Aufgabe - Führe den Bericht über das Tarifergebnis im Sozial- und Erziehungsdienst nach seinem letzten Satz fort.

Ausgangstext -
Verhandlungsergebnis im Erziehungs- und Sozialwesen
Trotz Zugeständnissen ein fauler Kompromiss
Am 19. Mai erzielten die kommunalen Arbeitgeber (VKA) mit der Gewerkschaft ver.di, dem Beamtenbund ddb und der Tarifunion nach der dritten Verhandlung ein Ergebnis in der Tarifrunde im Sozial- und Erziehungswesen. Unmittelbar betroffen sind 330.000 Tarifbeschäftigte, dazu kommen Zehntausende in Bereichen, die sich bei vielen freien und kirchlichen Trägern an dem Tarifvertrag üblicherweise orientieren.
Bei der Tarifrunde ging es nicht um eine klassische Entgeltrunde. Die steht für die 2,3 Mio. Beschäftigten bei Bund und den Kommunen erst im Januar 2023 an. ver.di hatte nach einer Umfrage unter den Mitgliedern ein ganzes Forderungspaket zur Verbesserung der Arbeitsbedingungen, an Maßnahmen gegen den Fachkräftemangel und für finanzielle Anerkennung der Arbeit der Beschäftigten im Erziehungs- und Sozialdienst geschnürt.
Das Verhandlungsergebnis sieht vor:
- Zwei-Entlastungstage
Eine monatliche Zulage für Erzieherinnen und Erzieher von monatlich 130 Euro
Sozialarbeiterinnen und Sozialarbeiter bekommen eine monatliche Zulage von 180 Euro
Verbesserungen, die zu einer höheren Eingruppierung führen
Erstmalig wird zudem eine Zulage für die Praxisanleitung in Höhe von 70 Euro gewährt
Die Auszubildenden der Heilerziehungspflege erhalten zum ersten Mal eine tarifliche Ausbildungsvergütung
Die Berufserfahrung im Sozial- und Erziehungsdienst soll zum 1. Oktober 2024 an die allgemeinen Stufen im öffentlichen Dienst angepasst werden.

Datenauszug -
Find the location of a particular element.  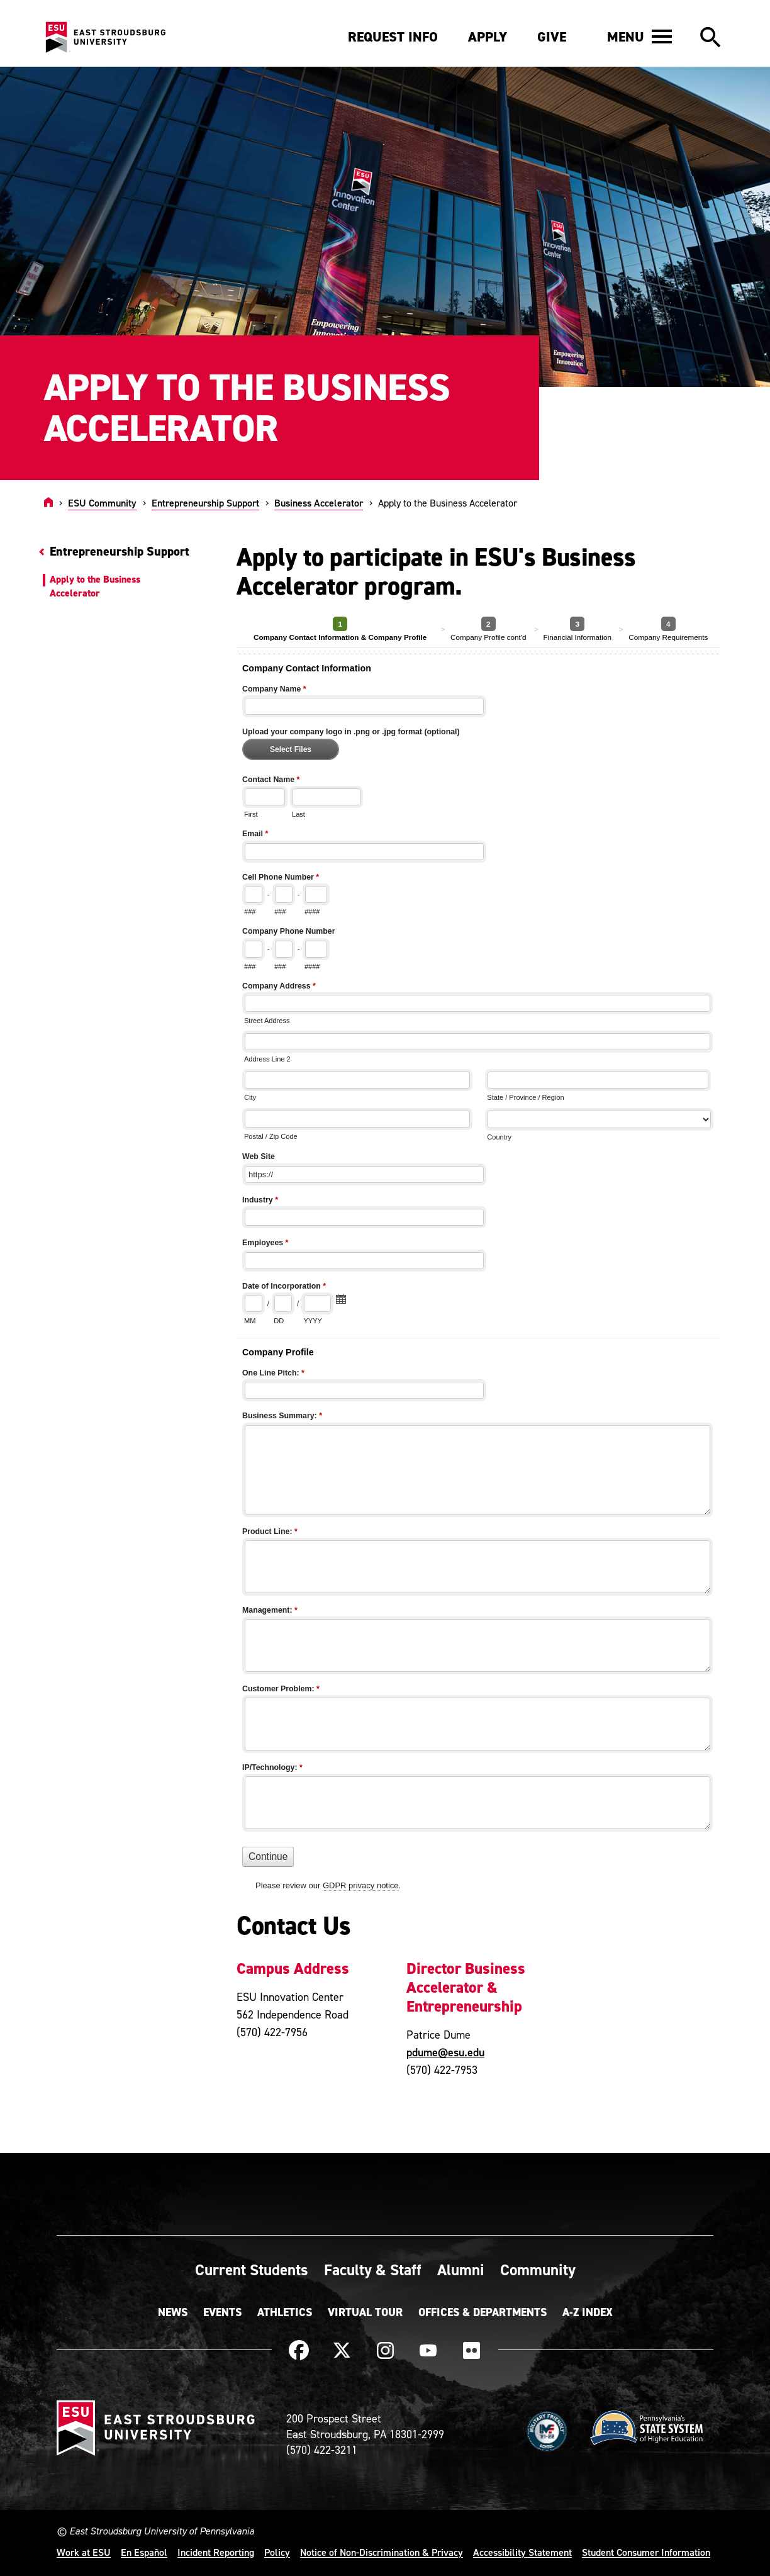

Ausgabe -
Trotz Zugeständnisse ein fauler Kompromiss
Trotz gewisser Zugeständnisse ist das Verhandlungsergebnis ein fauler Kompromiss, weil die Verhandlungsführer der Gewerkschaften die Kampfbereitschaft der Kolleginnen und Kollegen nicht zum vollen Einsatz der gewerkschaftlichen Kampfkraft genutzt haben. Vor allem scheuten wohl die VKA und die Gewerkschaftsführer vor einem unbefristeten Streik, der ein wichtiges politisches Signal gegen die Abwälzung der Kriegs- und Krisenlasten gesetzt hätte.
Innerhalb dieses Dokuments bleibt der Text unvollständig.